Los inocentes olvidados

Publicado: Miércoles, 27 Diciembre 2017 Imprimir

   Si el día de Los Santos Inocentes es conocido por las inocentadas y las mofas no es precisamente por lo que se rememora cada 28 de Diciembre, que es la matanza ordenada por Herodes contra los niños menores de dos años nacidos en Belén, hechos lejanos pero terribles en los que los verdugos arrebataron a las víctimas de los brazos de sus madres para darles cumplida muerte. En su impar Historia de Cristo, Giovanni Papini ya refiere que “cuando Jesús apareció entre los hombres los criminales reinaban, obedecidos, sobre la tierra; nacía sujeto a dos señores: el uno más fuerte y lejano, en Roma; el otro, más infame y próximo, en Judea”.

   Su motivo, por tanto, es cristiano, como también debieron serlo los traviesos monaguillos que en la Edad Media eligieron este día para hacerse bromas extendiendo esa práctica a las familias, aunque según otras conjeturas su origen pagano está vinculado en ese mismo periodo a "la fiesta de los locos", en la que todo estaba permitido sin que en nadie recayera la culpa, y por lo cual la Iglesia la hizo coincidir con dicha fecha para evitar comportamientos bochornosos.

   Pero no es la costumbre jocosa la que aquí interesa, sino su significación y lo que hoy representa ante la magnitud de abortos provocados desde que progresivamente se ha ido imponiendo en las sociedades como un derecho, porque el aborto legal es una idea comunista que la Rusia bolchevique introdujo por primera vez en Occidente hace un siglo, de hecho, Lenin (que enfermó de sífilis y no tuvo hijos) consideraba el derecho a abortar como “verdades básicas de los derechos democráticos del ciudadano y ciudadana” (sic), palabras muy reiteradas y asumidas por los políticos actuales. Desde luego, no veremos en este día lacitos de ningún color en la pantalla del televisor o en las solapas de aquellos, aunque, contrariamente a lo que algunos piensen, el aborto no sea moderno ni democrático o en España el infanticidio gire en torno a los 100.000 casos al año.

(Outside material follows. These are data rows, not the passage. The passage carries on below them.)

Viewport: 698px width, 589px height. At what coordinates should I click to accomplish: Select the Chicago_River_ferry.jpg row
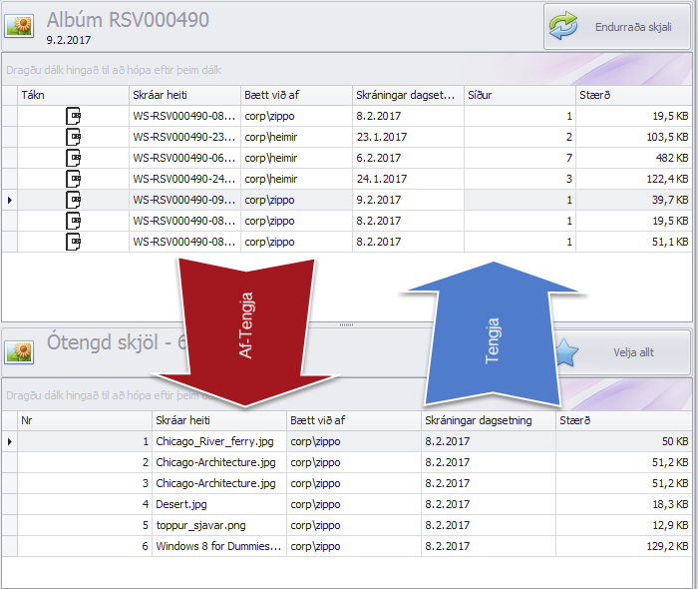pos(217,441)
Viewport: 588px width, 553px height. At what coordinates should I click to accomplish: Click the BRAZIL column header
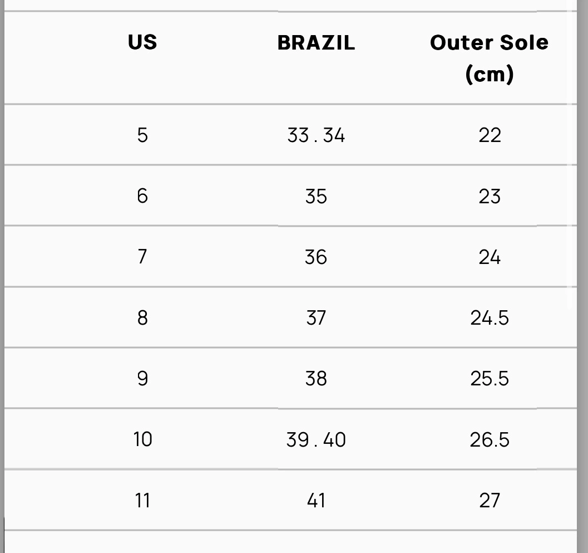[316, 43]
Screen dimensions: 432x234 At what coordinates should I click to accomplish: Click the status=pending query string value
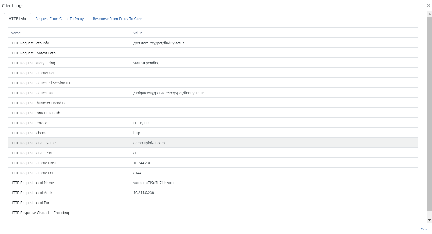(x=146, y=63)
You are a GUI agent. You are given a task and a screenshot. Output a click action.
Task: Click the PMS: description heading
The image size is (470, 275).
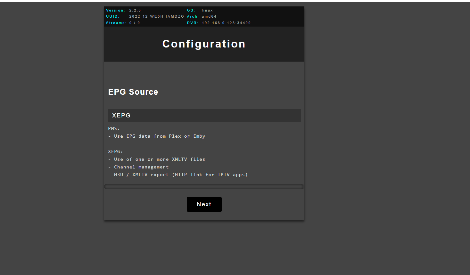[x=114, y=128]
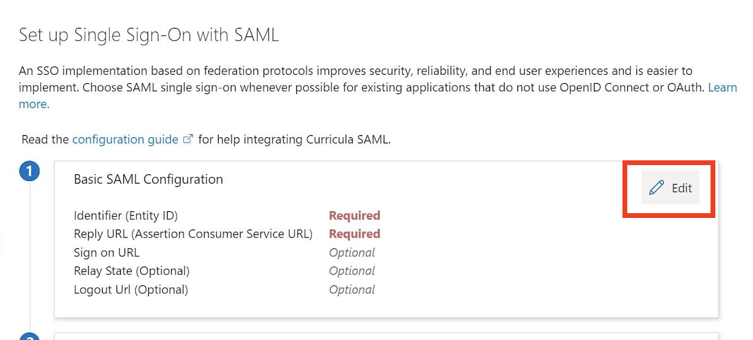Open the configuration guide link
Viewport: 753px width, 340px height.
(125, 139)
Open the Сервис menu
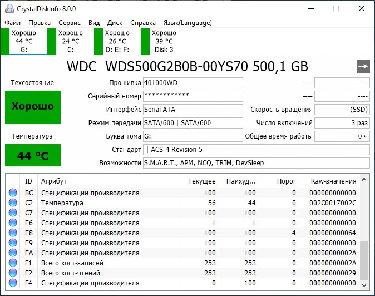The image size is (375, 296). tap(69, 23)
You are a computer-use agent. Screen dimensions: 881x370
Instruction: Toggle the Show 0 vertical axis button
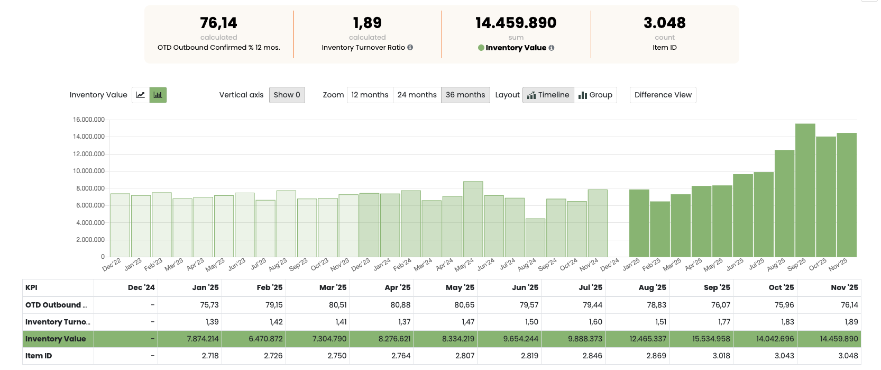tap(287, 95)
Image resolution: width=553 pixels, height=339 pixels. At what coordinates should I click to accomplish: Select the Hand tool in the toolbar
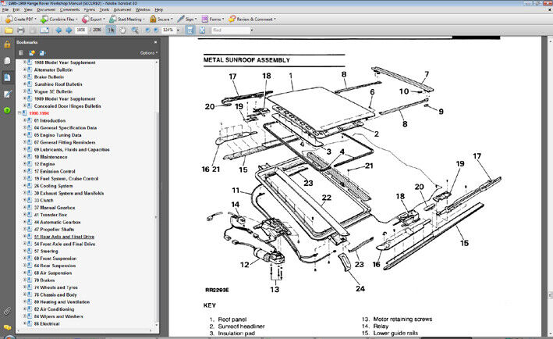point(124,30)
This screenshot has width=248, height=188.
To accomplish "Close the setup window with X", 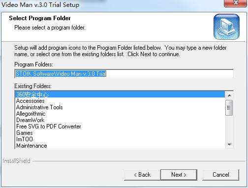I will tap(236, 3).
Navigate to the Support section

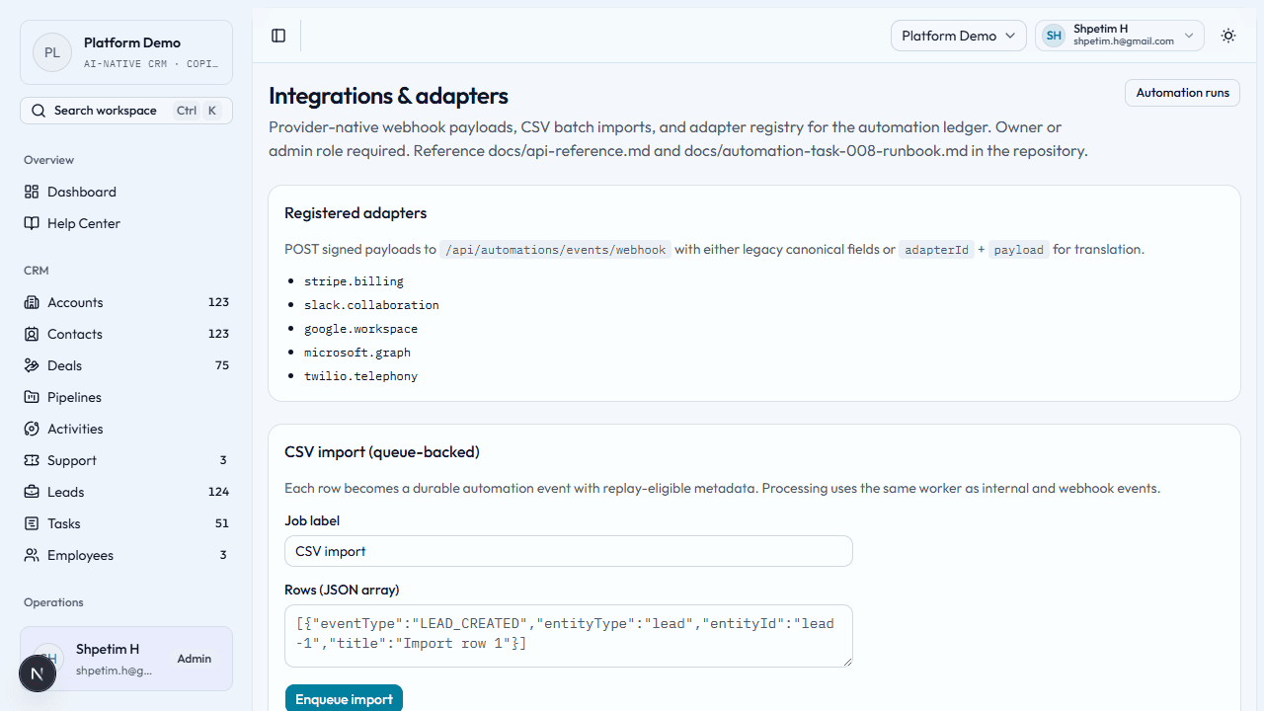69,460
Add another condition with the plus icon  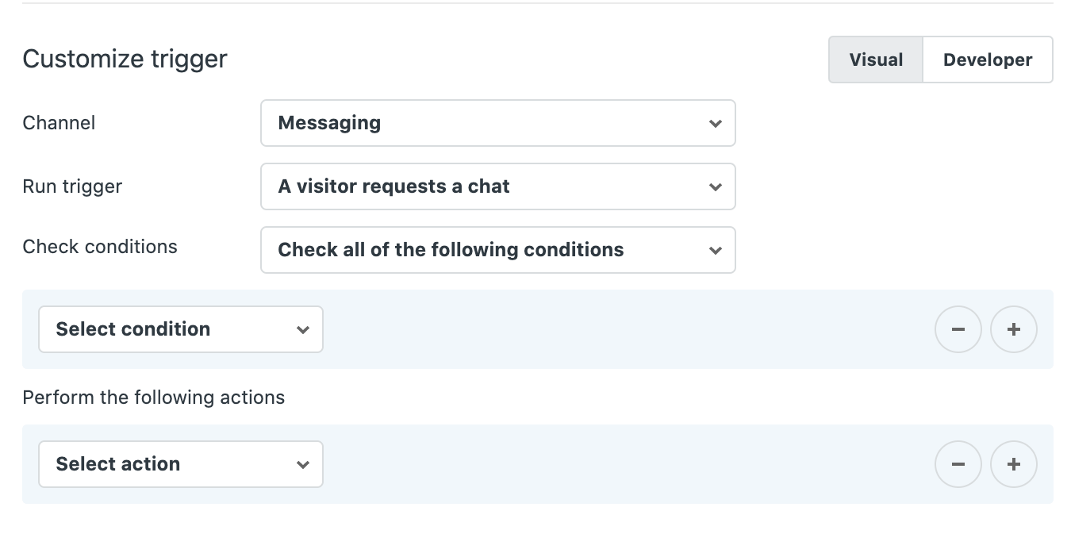[1014, 329]
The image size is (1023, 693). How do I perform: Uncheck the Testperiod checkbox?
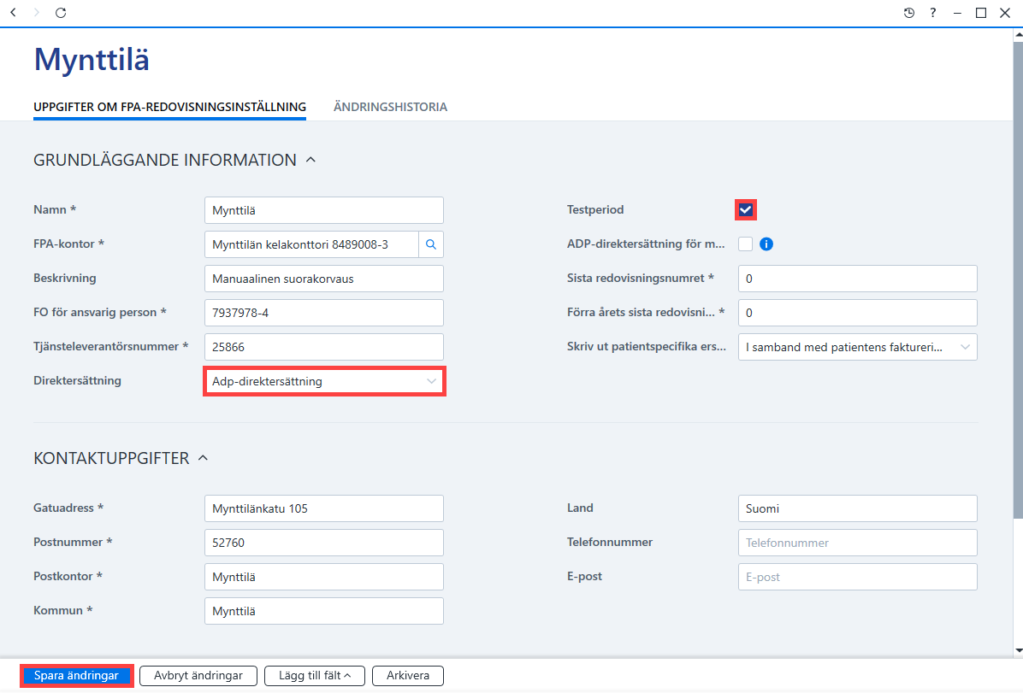click(745, 210)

   Según reveló un conocido escritor y periodista en un programa de televisión hace algún tiempo, el hoy rey emérito consultó al mismísimo Papa ante la ampliación de la Ley del Aborto, y éste le indicó que podía sancionarla amparándose en que se trataba de una ley aprobada en el Parlamento. A este respecto, Santo Tomás señala que la ley que contradice la ley natural no parece ley, sino corrupción de ley, y esto concierne al Derecho positivo, es decir, al derecho creado por el legislador (o representantes políticos) y, por tanto, reconocido como tal por el Estado. Asimismo, en el Juramento de Hipócrates, considerado el padre de la Medicina y el más famoso médico de la Antigüedad, se prohíbe suministrar a mujeres embarazadas pesarios o abortivos, porque lo consecuente, y de sentido común, es que el hombre no obre contra su propia naturaleza ni pueda ser despojado de aquello que está vinculado a su desenvolvimiento natural, empezando por el instante de la fertilización en el que ya queda formada una nueva entidad biológica, o lo que es lo mismo, una nueva vida individual e irrepetible.

   Hace unos años una fotografía impresionante fue publicada en varios medios de todo el mundo; hasta un prestigioso diario norteamericano de tendencia izquierdista la tituló "La mano de la esperanza". En ella se observa claramente la manita de un niño aferrándose al dedo del cirujano que le está operando en el vientre de la madre, como diciéndole no me sueltes, que estoy aquí y quiero vivir. Desde luego, esta imagen vale más que mil palabras y, sin embargo, por muchos argumentos incontestables en defensa del no nacido habrá quien siga considerando el aborto como un derecho y al feto como algo sin personalidad (volvemos al Derecho positivo), aunque incluso hubo una ministra que dijo que tampoco era humano y se quedó tan pancha; al menos, los que así opinan deberían preguntarse dónde estarían de haber sido parte de esas "verdades básicas de los derechos democráticos", ¿verdad?